Séculos XVII e seguintes: consolidação da
"piedosa crença" e o clamor popular em favor da definição dogmática.
No século
XVII, o culto da Imaculada Conceição conquista Portugal inteiro, desde os reis
e os teólogos até os mais humildes filhos do povo. A 9 de Dezembro de 1617, a
Universidade de Coimbra, reunida em claustro pleno, resolve escrever ao Papa
manifestando-lhe a sua crença na imaculabilidade de Maria.
Naquele mesmo
ano, Paulo V, decretou que ninguém se atrevesse a ensinar publicamente que
Maria Santíssima teve pecado original. Semelhante foi a atitude de Gregório XV,
em 1622.
Por essa
época, a Universidade de Granada se obrigou a defender a Imaculada Conceição
com voto de sangue, quer dizer, comprometendo-se a dar a vida e derramar o
sangue, se necessário fosse, na defesa deste mistério. Magnífico exemplo que
foi imitado, sucessivamente, por grande número de cabidos, cidades, reinos e
ordens militares.
A partir do
século XVII também foram se multiplicando as corporações e sociedades, tanto
religiosas como civis, e até mesmo estados, que adotaram por padroeira à Virgem
no mistéiro de sua Imaculada Conceição.
Digna de
particular referência é a iniciativa de D. João IV, Rei de Portugal,
proclamando Nossa Senhora da Conceição padroeira de seus "Reinos e
Senhorios", ao mesmo tempo que jura defendê-La até à morte, segundo se lê
na provisão régia de 25 de março de 1646. A partir deste momento, em homenagem
à sua Imaculada Soberana, nunca mais os reis portugueses puseram a coroa na
cabeça.
A partir do
século XVII imperadores, reis e as cortes dos reinos começaram a pedir com
admirável constância, e com uma insistência de que há poucos exemplos na
História, a declaração dogmática da Imaculada Conceição.
Porém, o ato
mais importante emanado da Santa Sé, no século XVII, em favor da Imaculada
Conceição, foi a bula Sollicitude omnium Ecclesiarum, do Papa Alexandre VII, em
1661. Neste documento, escrito de sua própria mão, o Pontífice renova e
ratifica as constituições em favor de Maria Imaculada, ao mesmo tempo que impõe
gravíssimas penas a quem sustentar e ensinar opinião contrária aos ditos
decretos e constituições.
No pontificado
de Gregório XVI, e nos primeiros anos de Pio IX, elevaram-se à Sé Apostólica
mais de 220 petições de Cardeais, Arcebispos e Bispos (sem contar as dos
cabidos e ordens religiosas) para que se fizesse a definição dogmática.

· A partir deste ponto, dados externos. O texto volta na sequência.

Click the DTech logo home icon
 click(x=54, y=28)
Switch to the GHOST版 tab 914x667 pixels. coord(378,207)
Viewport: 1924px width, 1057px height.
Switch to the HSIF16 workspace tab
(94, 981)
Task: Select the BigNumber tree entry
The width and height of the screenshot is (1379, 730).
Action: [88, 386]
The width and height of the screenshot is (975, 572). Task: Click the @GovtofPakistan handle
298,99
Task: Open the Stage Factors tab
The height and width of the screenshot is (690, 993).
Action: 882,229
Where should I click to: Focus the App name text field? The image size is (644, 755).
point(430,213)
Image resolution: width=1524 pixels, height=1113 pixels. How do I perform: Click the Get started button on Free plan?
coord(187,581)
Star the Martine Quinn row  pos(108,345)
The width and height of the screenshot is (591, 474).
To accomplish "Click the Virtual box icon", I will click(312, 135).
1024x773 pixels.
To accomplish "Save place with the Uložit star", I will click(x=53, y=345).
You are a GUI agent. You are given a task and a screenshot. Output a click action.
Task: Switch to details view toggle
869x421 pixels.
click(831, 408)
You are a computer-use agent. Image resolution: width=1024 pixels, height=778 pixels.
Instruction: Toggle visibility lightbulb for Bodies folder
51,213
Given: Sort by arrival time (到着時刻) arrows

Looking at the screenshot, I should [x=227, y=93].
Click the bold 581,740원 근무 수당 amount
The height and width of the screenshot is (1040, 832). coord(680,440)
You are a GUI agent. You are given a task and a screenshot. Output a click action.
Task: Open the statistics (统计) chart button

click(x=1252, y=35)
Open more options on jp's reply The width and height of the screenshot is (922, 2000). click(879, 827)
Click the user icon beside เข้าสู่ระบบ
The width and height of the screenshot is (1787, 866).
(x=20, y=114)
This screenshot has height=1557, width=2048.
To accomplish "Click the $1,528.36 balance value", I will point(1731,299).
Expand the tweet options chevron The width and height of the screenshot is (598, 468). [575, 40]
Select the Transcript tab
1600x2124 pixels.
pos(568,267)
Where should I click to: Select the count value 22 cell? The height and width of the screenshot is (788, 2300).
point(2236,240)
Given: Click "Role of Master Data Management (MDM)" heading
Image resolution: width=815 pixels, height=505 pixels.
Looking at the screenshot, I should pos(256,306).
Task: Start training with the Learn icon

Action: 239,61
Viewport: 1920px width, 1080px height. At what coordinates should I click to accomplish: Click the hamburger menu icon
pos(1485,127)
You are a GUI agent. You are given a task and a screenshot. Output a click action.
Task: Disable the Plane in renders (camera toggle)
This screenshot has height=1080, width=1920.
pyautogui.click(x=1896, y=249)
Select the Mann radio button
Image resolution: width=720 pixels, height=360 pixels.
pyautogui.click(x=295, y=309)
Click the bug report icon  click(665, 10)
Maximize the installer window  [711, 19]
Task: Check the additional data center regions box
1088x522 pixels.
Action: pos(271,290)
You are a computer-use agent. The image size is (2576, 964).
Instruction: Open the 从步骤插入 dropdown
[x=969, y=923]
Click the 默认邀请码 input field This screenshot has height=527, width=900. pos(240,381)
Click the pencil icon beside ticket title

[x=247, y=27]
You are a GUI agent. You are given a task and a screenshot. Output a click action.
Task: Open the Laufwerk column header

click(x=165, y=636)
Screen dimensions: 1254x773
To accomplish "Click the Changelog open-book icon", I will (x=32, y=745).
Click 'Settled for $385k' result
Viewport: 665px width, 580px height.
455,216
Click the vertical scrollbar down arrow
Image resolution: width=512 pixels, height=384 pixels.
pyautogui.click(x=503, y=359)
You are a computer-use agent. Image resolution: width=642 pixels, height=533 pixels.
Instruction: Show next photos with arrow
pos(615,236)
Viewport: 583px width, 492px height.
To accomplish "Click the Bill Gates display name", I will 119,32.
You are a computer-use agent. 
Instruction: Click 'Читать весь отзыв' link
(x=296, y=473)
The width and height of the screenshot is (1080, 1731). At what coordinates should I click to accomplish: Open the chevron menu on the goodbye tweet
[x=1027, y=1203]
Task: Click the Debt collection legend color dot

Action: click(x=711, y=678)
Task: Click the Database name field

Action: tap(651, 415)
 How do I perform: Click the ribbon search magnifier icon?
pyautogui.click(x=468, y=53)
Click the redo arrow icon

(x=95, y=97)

O triunfo da Imaculada Conceição
Enfim, chegado
era o tempo. Em 2 de fevereorp de 1849, Pio IX, desterrado em Gaeta, escreveu a
todos os Patriarcas Primazes, Arcebispos e Bispos do orbe a Encíclica Ubi
primum, questionando-lhes acerca da devoção de seu clero e de seus povos ao
mistério da Imaculada Conceição, e seu desejo de vê-lo definido.
De um total de
750 Cardeais, Bispos e vigários apostólicos que em seu seio contava então a
Igreja, mais de 600 responderam ao Sumo Pontífice. Levando-se em conta as
dioceses que estariam vacantes, os prelados enfermos e as respostas perdidas,
pode-se dizer que todos atenderam à solicitação do Papa, manifestando
unanimemente que a fé de seu povo era completamente favorável à Imaculada
Conceição, e apenas cinco se diziam duvidosos quanto à oportunidade de uma
declaração dogmática.
Afirmara-se a
crença universal da Igreja. Roma iria falar, a causa estava julgada.
Finalmente em 0
8 de dezembro de 1854 sua Santidade o Papa Pio IX, proclama de forma oficial: "Declaramos
pronunciamos e definimos que a doutrina de que a Bem-aventurada Virgem Maria,
no primeira instante de sua conceição, por singular graça e privilégio de Deus
Onipotente, em atenção aos méritos de Jesus Cristo, Salvador do gênero humano,
foi preservada imune de toda mancha de culpa original, essa doutrina foi
revelada por Deus, e deve ser, portanto, firme e constantemente crida por todos
os fiéis".
O ano seguinte
pode ser chamado o Ano da Imaculada Conceição: quase todos os dias foram
assinalados por destas em honra da Santíssima Virgem.
Em 1904, São
Pio X celebrou, juntamente com toda a Igreja Universal, com grande solenidade e
regozijo, o cinqüentenário da definição do dogma da Imaculada Conceição.
O Papa Pio
XII, por sua vez, em 1954 comemorou o primeiro centenário dessa gloriosa
verdade de fé, decretanto o Ano Santo Mariano. Celebração esta coroada pela
Encíclica Ad Coeli Reginam, na qual o mesmo Pontífice proclama a soberania da
Santíssima Virgem, e estabelece a festa anual de Nossa Senhora Rainha.
Fontes:
Monsenhor
João Clá Dias
Pequeno Ofício da Imaculada Conceição
Comentado.
Editora
Artpress. São Paulo, 1997, pp. 494 à 502
Arautos
do Evangelho
A Imaculada Conceição: “Piedosa crença” que
se tornou dogma
Disponível
em: http://www.arautos.org/artigo/5220/A-Imaculada-Conceicao---ldquo-Piedosa-crenca-rdquo--que-se-tornou-dogma.html
Acesso
em 08 de Dezembro de 2012.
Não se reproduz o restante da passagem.